**Assignment:**
Print, exactly as they stand, the lines below from the one that has "Open the Georgia font dropdown" to the one that has "Task: Open Florentino", inclusive, leaving out the pictures.
+ + +
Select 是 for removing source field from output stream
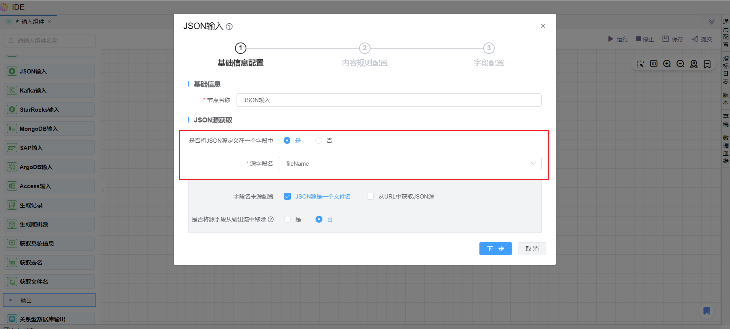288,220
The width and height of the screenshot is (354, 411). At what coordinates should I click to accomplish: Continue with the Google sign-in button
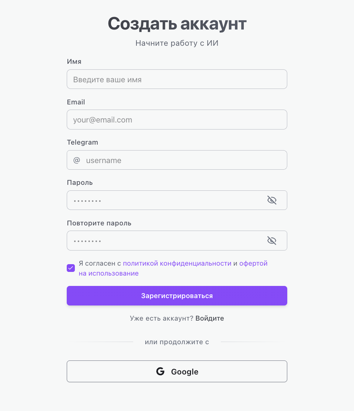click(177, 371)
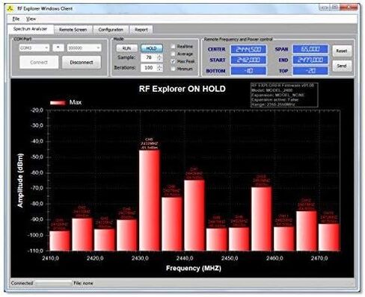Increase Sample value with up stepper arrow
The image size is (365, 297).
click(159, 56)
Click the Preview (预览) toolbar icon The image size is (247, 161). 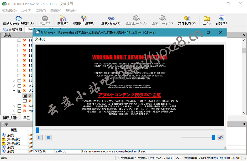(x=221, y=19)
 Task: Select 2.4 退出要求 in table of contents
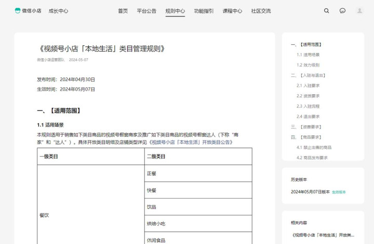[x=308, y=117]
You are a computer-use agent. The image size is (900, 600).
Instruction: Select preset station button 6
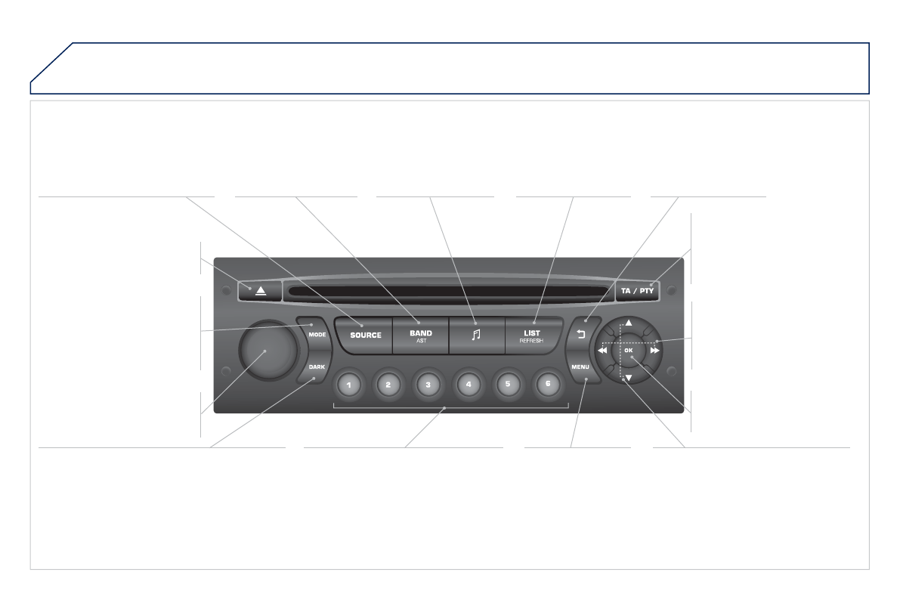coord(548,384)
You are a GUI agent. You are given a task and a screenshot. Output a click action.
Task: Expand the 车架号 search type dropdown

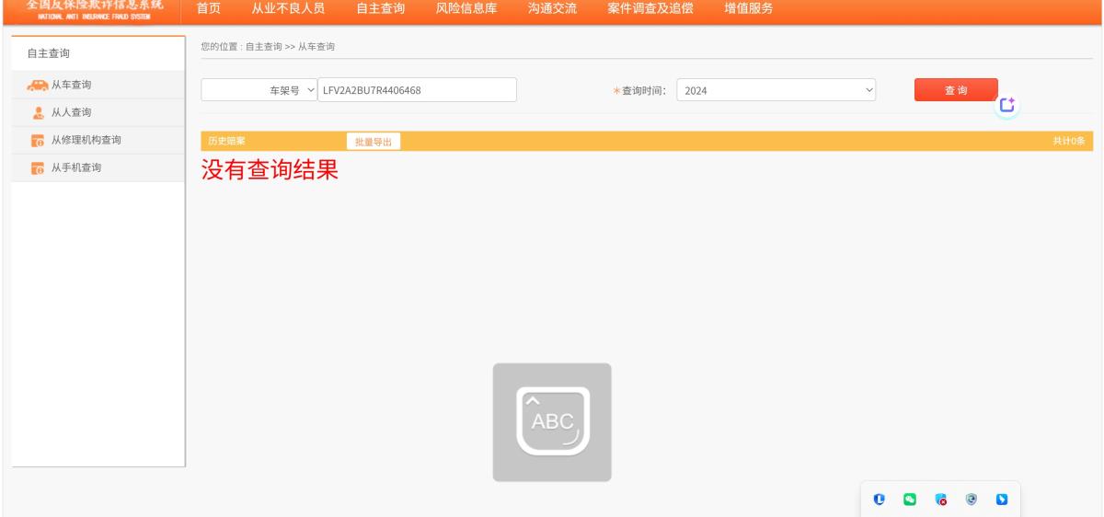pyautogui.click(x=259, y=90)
+ + +
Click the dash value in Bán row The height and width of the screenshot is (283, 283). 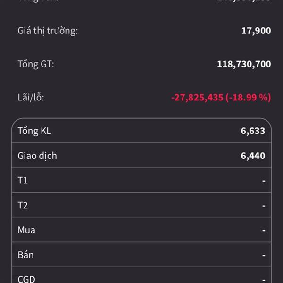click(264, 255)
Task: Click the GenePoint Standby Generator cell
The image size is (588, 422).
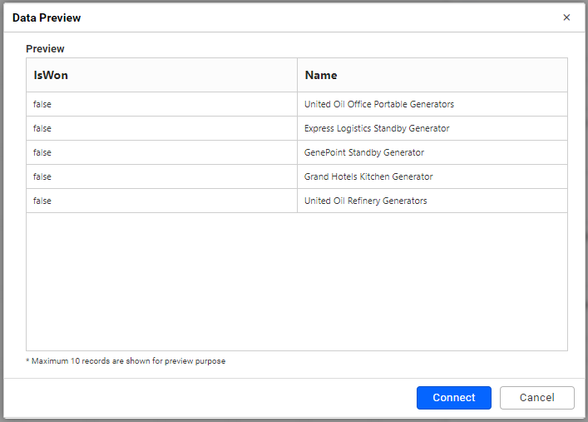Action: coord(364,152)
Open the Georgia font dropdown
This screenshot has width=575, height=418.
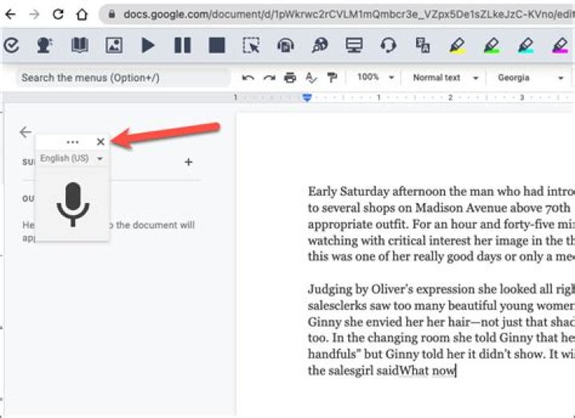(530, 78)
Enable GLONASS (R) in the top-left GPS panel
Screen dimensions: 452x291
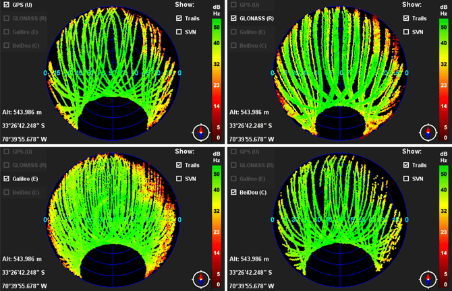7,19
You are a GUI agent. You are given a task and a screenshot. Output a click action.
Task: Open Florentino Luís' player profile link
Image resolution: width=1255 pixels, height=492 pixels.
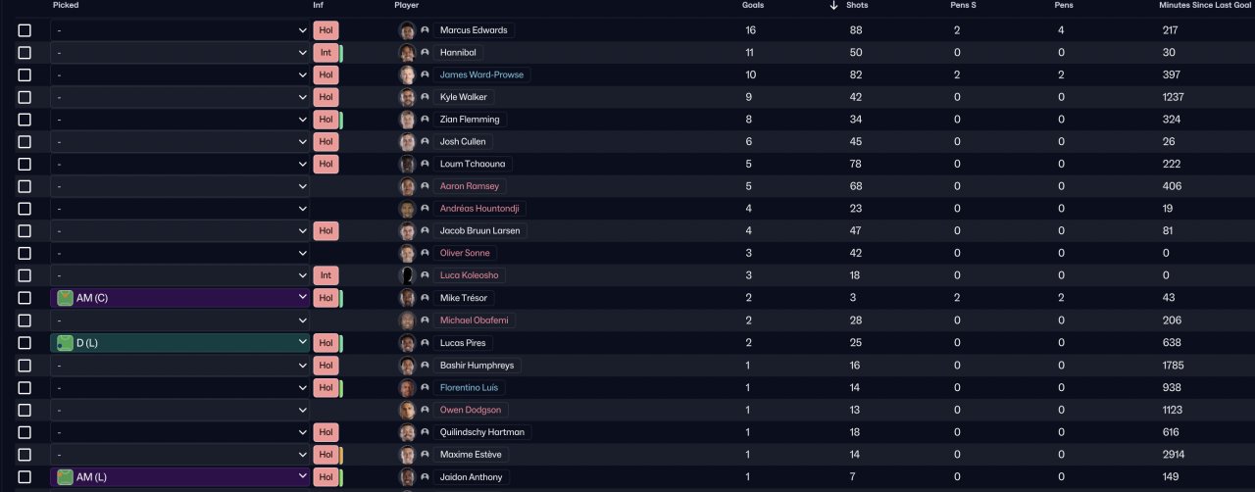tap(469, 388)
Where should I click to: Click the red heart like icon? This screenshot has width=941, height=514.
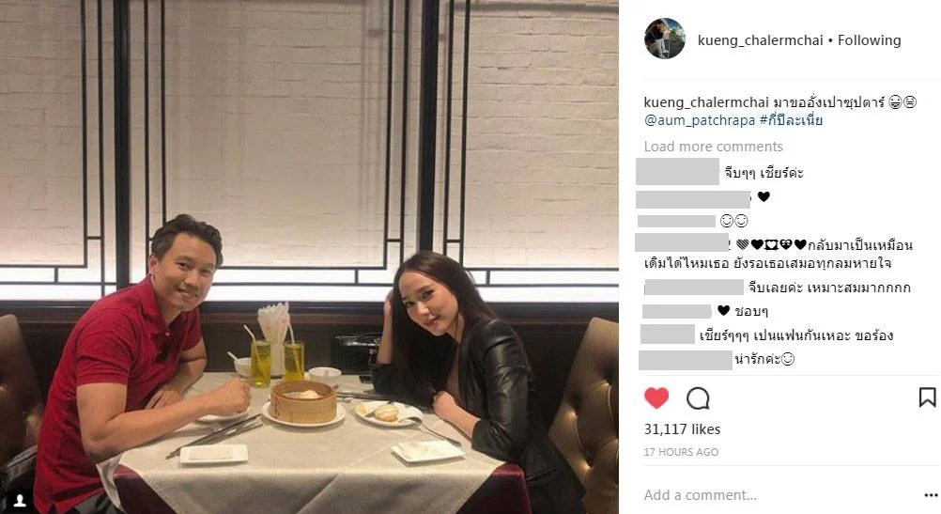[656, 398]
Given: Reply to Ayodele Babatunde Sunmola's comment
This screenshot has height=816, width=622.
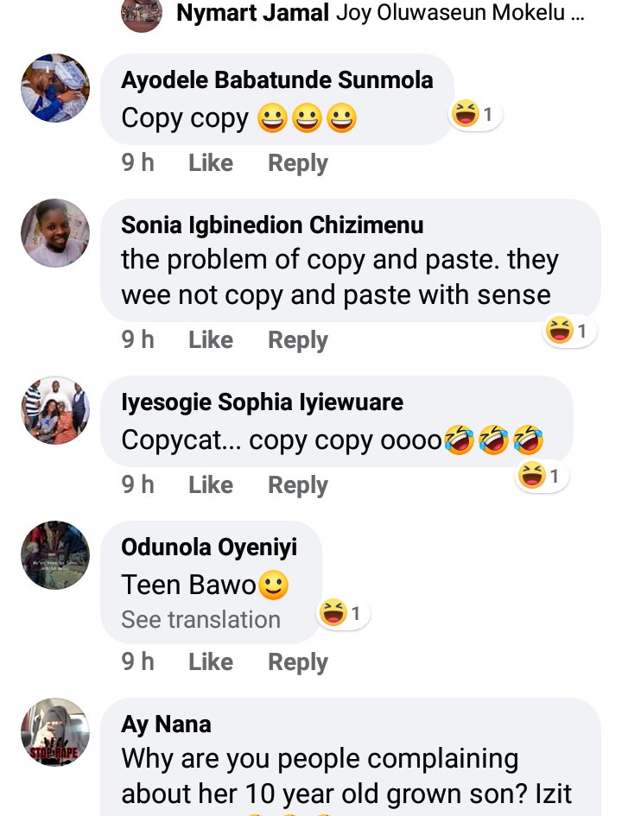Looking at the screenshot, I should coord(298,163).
+ + +
**Answer for this exercise:**
Open the Georgia font dropdown
This screenshot has width=575, height=418.
(530, 78)
Enable GLONASS (R) in the top-left GPS panel
Screen dimensions: 452x291
7,19
You are a GUI agent. You are given a task and a screenshot. Output a click action.
Task: Open Florentino Luís' player profile link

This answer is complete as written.